WHAT TO DO ->
1/ In the news passage on the Fallujah crackdown, rewrite the paragraph beginning "We are seeing the liquidation of a whole city" as a short bulleted list that keeps its main facts.
2/ Echo the part of the news passage on the Fallujah crackdown starting at "After Friday prayers, clashes" and ending at "Mosul, witnesses said.", with no changes.
3/ Carry on the news passage about the Fallujah crackdown and the unrest across Iraq, picking up after its last sentence.

DOCUMENT PASSAGE ->
Marines launched "Operation Iron Resolve" in Fallujah after last week's killing and mutilation of four US security guards. The ferocity of the crackdown has angered Iraqi politicians working with Bremer's administration.

"We are seeing the liquidation of a whole city," Governing Council member Ghazi Ajil Al-Yawar told Al-Jazeera television, saying he might resign in protest over the treatment of Fallujah. "These operations were a mass punishment for the people of Fallujah," Adnan Pachachi, one of the most pro-American members of the US-picked Governing Council, told Al-Arabiya TV. "It was not right to punish all the people of Fallujah and we consider these operations by the Americans unacceptable and illegal."

After Friday prayers, clashes erupted in the mixed Sunni-Shiite town of Baqubah, north of Baghdad, as resistance fighters fought US troops and attacked buildings.
Shooting also broke out after a demonstration in the northern city of Mosul, witnesses said.

They said at least three Iraqis were killed in fighting around Mosul city hall and a dawn-to-dusk curfew had been imposed. Clashes in Karbala between Shiite fighters and Polish and Bulgarian troops killed 15 Iraqis.

Shiite militiamen still control the center of Najaf, where Sadr is thought to be holed up. The violence erupted as Shiite pilgrims thronged Karbala for Arbaeen, a religious occasion that climaxes this weekend.

EXTRACTED ENTRIES ->
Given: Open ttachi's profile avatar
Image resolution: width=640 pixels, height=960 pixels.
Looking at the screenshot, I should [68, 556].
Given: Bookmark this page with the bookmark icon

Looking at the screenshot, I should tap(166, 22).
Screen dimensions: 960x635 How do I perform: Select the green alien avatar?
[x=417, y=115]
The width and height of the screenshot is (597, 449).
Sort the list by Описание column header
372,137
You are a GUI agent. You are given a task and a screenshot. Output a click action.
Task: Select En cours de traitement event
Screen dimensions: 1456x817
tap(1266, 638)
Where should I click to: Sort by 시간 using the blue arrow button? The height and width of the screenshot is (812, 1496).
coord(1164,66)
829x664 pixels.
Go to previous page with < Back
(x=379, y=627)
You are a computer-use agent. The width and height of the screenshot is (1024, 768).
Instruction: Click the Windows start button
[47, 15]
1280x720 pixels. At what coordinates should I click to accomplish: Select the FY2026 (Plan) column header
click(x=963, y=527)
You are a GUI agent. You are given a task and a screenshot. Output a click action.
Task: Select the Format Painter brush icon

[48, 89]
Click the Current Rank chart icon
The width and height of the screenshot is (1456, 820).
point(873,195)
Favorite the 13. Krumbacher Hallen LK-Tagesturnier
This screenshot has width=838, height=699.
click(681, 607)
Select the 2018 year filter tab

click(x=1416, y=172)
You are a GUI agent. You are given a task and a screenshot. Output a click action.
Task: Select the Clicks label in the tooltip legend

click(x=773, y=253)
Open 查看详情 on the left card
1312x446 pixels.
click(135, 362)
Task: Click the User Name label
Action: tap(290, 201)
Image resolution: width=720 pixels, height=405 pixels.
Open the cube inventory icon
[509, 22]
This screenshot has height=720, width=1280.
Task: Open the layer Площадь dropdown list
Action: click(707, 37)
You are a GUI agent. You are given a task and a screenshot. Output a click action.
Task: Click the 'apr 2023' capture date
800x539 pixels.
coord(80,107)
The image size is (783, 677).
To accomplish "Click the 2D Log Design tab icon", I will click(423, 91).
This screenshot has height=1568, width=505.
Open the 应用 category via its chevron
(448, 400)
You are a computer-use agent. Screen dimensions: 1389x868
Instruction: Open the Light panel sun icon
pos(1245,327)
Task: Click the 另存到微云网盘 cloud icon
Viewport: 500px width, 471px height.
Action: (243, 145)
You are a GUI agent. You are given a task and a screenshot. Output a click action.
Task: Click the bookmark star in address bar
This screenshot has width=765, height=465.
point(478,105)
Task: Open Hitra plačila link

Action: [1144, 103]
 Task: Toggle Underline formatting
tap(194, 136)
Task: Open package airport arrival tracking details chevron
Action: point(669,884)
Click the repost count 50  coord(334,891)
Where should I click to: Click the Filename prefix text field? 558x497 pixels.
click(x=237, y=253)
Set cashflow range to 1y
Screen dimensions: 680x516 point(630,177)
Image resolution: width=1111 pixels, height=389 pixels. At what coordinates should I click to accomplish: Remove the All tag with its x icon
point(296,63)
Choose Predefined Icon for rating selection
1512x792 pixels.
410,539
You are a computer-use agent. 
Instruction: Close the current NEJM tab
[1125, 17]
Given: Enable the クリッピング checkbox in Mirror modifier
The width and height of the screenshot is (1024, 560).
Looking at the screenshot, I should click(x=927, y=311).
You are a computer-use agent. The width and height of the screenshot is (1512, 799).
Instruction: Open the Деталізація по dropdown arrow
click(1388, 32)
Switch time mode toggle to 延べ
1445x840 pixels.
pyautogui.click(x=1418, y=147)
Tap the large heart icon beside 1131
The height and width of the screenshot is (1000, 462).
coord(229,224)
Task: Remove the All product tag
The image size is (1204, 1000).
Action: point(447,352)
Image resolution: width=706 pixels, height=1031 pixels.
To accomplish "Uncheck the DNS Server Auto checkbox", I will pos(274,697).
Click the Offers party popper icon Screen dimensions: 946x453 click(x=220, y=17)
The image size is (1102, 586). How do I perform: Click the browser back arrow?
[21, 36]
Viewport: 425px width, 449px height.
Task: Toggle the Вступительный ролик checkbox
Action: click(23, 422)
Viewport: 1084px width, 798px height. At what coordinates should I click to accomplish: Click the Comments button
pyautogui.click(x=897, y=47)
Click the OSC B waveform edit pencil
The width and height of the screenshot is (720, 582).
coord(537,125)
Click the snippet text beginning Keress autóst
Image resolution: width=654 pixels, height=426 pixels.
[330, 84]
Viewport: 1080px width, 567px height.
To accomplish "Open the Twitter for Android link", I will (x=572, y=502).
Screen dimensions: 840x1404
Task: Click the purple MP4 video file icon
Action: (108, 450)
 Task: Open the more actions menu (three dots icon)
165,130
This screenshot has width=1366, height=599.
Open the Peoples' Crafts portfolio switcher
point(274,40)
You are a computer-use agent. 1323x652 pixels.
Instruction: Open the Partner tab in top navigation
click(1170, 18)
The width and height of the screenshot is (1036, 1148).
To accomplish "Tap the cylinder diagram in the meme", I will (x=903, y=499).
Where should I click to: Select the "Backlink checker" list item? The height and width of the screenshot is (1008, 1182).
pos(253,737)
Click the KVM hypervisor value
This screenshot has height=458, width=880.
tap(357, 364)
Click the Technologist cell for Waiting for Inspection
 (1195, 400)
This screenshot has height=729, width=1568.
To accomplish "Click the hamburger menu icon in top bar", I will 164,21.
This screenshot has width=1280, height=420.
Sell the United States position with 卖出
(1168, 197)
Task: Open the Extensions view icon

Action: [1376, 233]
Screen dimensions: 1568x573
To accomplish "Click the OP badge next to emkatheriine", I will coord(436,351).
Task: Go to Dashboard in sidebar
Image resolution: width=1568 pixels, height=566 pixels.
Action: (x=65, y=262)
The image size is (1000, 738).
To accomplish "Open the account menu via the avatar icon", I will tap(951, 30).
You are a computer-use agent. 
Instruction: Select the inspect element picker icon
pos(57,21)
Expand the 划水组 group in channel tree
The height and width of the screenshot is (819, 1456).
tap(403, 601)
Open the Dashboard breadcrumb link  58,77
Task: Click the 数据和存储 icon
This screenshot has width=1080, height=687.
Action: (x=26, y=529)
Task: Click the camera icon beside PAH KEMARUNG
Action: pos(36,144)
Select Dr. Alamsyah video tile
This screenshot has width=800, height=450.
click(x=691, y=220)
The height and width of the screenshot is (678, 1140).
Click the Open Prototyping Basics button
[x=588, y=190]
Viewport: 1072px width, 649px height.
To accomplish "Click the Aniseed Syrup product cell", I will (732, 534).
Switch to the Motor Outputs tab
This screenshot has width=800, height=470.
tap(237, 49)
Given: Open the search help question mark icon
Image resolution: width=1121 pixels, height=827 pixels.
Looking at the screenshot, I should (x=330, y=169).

ANSWERS IN ORDER ->
1/
- Governing Council member Ghazi Ajil Al-Yawar told Al-Jazeera television that a whole city was being liquidated and said he might resign in protest over the treatment of Fallujah.
- Adnan Pachachi, one of the most pro-American members of the US-picked Governing Council, told Al-Arabiya TV that the operations were a mass punishment for the people of Fallujah.
- Pachachi also said it was wrong to punish all of Fallujah's people and called the American operations unacceptable and illegal.

2/
After Friday prayers, clashes erupted in the mixed Sunni-Shiite town of Baqubah, north of Baghdad, as resistance fighters fought US troops and attacked buildings.
Shooting also broke out after a demonstration in the northern city of Mosul, witnesses said.

3/
Sunnis and Shiites prayed together in the southern city of Basra, in one of many shows of solidarity seen across Iraq.

A major international oil conference due to take place in the city later this month was cancelled due to security fears.

In Baghdad, new razor wire barriers blocked streets around Paradise Square where US Marines and Iraqis dragged down Saddam's statue a year ago. Loudspeaker messages warned the public to stay away. The measures appeared designed to foil possible anniversary protests against the US-led occupation.

Posters of Sadr fluttered on a green sculpture symbolizing a new Iraq erected on the plinth where Saddam's statue once stood. A US soldier later climbed a ladder to pull down the Sadr pictures in an eerie echo of last year's iconic images.